Suniva, the Norcross-based builder of solar cells and modules, has filed for voluntary Chapter 11 bankruptcy, according to documents filed with the U.S. Bankruptcy Court.

In the filing, the company cites tariffs issues in the industry with causing its financial hardship.

Channel 2's Jim Strickland reports.

“Whereas Chinese and Taiwanese manufactured solar cells are subject to U.S. tariffs, solar cells manufactured elsewhere are not. It is solar cells manufactured in southeast Asia and included in solar modules or panels that are flooding the United States market, driving down prices.”

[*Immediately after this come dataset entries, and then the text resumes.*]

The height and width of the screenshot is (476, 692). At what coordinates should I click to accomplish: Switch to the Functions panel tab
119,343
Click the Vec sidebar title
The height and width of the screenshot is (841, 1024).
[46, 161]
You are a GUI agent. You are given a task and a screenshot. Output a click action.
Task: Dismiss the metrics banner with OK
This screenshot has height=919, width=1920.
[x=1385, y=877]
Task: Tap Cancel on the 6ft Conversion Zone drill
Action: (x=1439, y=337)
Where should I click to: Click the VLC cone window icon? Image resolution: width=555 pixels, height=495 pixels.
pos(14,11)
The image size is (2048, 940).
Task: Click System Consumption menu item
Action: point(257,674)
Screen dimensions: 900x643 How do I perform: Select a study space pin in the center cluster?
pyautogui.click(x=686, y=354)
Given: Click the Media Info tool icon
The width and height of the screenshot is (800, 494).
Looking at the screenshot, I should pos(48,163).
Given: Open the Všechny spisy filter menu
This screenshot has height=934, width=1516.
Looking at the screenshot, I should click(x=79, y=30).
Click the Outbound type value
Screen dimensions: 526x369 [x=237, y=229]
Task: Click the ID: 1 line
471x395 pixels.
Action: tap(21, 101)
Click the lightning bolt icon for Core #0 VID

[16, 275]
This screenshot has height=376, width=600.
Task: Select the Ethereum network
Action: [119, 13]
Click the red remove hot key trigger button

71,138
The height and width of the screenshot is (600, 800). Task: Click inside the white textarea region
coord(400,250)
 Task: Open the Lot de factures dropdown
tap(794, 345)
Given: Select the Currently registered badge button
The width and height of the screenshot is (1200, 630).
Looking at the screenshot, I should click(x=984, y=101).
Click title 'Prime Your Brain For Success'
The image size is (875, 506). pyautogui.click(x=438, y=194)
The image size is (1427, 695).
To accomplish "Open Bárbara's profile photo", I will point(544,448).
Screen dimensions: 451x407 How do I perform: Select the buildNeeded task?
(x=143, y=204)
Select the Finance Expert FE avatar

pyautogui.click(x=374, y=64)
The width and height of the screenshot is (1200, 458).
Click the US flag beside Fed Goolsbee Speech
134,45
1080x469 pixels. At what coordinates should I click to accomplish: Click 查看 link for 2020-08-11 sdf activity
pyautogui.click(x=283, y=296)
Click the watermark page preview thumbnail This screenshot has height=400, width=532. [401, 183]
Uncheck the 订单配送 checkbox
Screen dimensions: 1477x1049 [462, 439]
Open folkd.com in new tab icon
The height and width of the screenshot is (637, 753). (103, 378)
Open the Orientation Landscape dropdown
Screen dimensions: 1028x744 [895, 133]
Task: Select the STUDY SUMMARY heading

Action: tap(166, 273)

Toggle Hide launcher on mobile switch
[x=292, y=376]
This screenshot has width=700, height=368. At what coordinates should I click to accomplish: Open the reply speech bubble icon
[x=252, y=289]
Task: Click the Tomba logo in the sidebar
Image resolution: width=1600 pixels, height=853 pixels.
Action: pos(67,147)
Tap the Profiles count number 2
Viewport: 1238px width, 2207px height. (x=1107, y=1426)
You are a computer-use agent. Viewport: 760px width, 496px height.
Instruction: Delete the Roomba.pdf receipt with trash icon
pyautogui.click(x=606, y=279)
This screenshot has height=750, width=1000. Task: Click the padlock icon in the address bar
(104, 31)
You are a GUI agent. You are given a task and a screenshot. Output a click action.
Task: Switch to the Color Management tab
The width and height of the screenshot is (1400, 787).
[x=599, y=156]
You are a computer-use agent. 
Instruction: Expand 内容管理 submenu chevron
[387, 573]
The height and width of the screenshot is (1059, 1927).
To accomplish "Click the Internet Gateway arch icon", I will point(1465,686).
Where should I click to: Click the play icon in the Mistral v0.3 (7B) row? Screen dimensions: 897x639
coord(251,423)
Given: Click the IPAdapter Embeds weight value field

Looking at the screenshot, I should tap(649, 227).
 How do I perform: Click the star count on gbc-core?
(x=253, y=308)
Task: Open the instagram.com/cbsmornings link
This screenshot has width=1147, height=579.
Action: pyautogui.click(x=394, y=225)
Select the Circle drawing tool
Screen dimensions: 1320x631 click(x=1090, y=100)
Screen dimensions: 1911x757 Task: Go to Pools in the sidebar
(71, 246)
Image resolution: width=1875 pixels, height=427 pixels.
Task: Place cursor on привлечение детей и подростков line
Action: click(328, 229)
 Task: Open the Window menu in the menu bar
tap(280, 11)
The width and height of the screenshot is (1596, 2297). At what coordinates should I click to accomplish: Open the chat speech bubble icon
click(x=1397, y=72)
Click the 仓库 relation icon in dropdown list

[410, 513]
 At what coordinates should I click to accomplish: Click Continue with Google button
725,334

In March, the company, laid off 131 workers in Norcross, where it has its headquarters and a solar panel factory. The company also closed its panel assembly plant in Michigan, according to press reports.

Troubles at Suniva, one of the largest U.S. solar manufacturers, are a blow to Georgia’s nascent solar industry. The company had been growing rapidly since its 2007 founding at Georgia Tech - much of it with the help of millions in tax credits for new jobs, grants and other incentives.

Suniva is largely owned by Chinese solar panel maker Shunfeng International Clean Energy, which in 2015 bought a nearly two-thirds stake in Suniva in a bid to boost U.S. sales and avoid tariffs on panels made overseas.

The same year, the company announced plans to triple its production and add 500 jobs with a nearly $100 million expansion. It had 380 employees at the time, including 240 in Georgia.

An AJC analysis at the time of the announcement found the company could stand to receive up to $11 million in state incentives - largely from tax credits embedded in state law if it lived up to the promise of 500 new jobs.

At the time Gwinnett had provided at least $2.4 million in tax incentives to the company.